# Task statement
From the line that contains "Internacional (1194, 991)" to the end of the records below, copy every line exactly. Both the first and last of these lines count.

•••

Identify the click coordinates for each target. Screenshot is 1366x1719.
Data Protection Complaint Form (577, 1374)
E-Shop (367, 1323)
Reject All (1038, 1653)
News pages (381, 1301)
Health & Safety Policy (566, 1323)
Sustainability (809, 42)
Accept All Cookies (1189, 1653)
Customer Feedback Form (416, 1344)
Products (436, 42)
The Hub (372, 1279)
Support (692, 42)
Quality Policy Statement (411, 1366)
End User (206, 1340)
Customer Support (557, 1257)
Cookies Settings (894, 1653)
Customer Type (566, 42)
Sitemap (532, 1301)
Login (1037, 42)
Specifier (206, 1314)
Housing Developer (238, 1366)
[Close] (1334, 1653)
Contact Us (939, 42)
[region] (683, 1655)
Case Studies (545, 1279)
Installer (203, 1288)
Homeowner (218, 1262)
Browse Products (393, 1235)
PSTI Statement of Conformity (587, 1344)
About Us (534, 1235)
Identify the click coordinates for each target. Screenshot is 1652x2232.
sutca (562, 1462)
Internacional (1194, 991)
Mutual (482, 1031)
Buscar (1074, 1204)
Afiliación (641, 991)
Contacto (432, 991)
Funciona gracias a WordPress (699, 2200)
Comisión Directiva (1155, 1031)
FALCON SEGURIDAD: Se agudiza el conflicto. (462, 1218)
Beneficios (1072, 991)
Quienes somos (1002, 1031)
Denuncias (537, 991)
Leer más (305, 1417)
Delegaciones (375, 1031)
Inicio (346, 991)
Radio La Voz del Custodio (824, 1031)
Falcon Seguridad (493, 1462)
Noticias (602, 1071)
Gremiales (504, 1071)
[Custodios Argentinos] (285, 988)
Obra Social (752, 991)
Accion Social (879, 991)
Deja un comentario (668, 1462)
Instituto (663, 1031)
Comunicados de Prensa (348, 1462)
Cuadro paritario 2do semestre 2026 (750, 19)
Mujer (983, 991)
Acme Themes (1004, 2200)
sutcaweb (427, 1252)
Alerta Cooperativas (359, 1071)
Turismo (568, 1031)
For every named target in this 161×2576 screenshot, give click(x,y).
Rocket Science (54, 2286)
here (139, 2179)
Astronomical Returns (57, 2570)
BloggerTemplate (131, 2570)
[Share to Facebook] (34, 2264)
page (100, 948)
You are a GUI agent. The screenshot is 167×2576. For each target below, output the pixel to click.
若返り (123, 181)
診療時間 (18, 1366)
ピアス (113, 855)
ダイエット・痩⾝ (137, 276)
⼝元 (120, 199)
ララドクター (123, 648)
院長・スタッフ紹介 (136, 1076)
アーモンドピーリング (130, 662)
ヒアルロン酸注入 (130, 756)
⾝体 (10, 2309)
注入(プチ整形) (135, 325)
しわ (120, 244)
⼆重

•••

# Solution
Internacional (1194, 991)
Mutual (482, 1031)
Buscar (1074, 1204)
Afiliación (641, 991)
Contacto (432, 991)
Funciona gracias a WordPress (699, 2200)
Comisión Directiva (1155, 1031)
FALCON SEGURIDAD: Se agudiza el conflicto. (462, 1218)
Beneficios (1072, 991)
Quienes somos (1002, 1031)
Denuncias (537, 991)
Leer más (305, 1417)
Delegaciones (375, 1031)
Inicio (346, 991)
Radio La Voz del Custodio (824, 1031)
Falcon Seguridad (493, 1462)
Noticias (602, 1071)
Gremiales (504, 1071)
[Custodios Argentinos] (285, 988)
Obra Social (752, 991)
Accion Social (879, 991)
Deja un comentario (668, 1462)
Instituto (663, 1031)
Comunicados de Prensa (348, 1462)
Cuadro paritario 2do semestre 2026 (750, 19)
Mujer (983, 991)
Acme Themes (1004, 2200)
sutcaweb (427, 1252)
Alerta Cooperativas (359, 1071)
Turismo (568, 1031)
For every named target in this 161×2576 screenshot, give click(x,y).
Rocket Science (54, 2286)
here (139, 2179)
Astronomical Returns (57, 2570)
BloggerTemplate (131, 2570)
[Share to Facebook] (34, 2264)
page (100, 948)
You are a GUI agent. The screenshot is 167×2576. For each target below, output the pixel to click.
若返り (123, 181)
診療時間 (18, 1366)
ピアス (113, 855)
ダイエット・痩⾝ (137, 276)
⼝元 (120, 199)
ララドクター (123, 648)
院長・スタッフ紹介 (136, 1076)
アーモンドピーリング (130, 662)
ヒアルロン酸注入 (130, 756)
⾝体 (10, 2309)
注入(プチ整形) (135, 325)
しわ (120, 244)
⼆重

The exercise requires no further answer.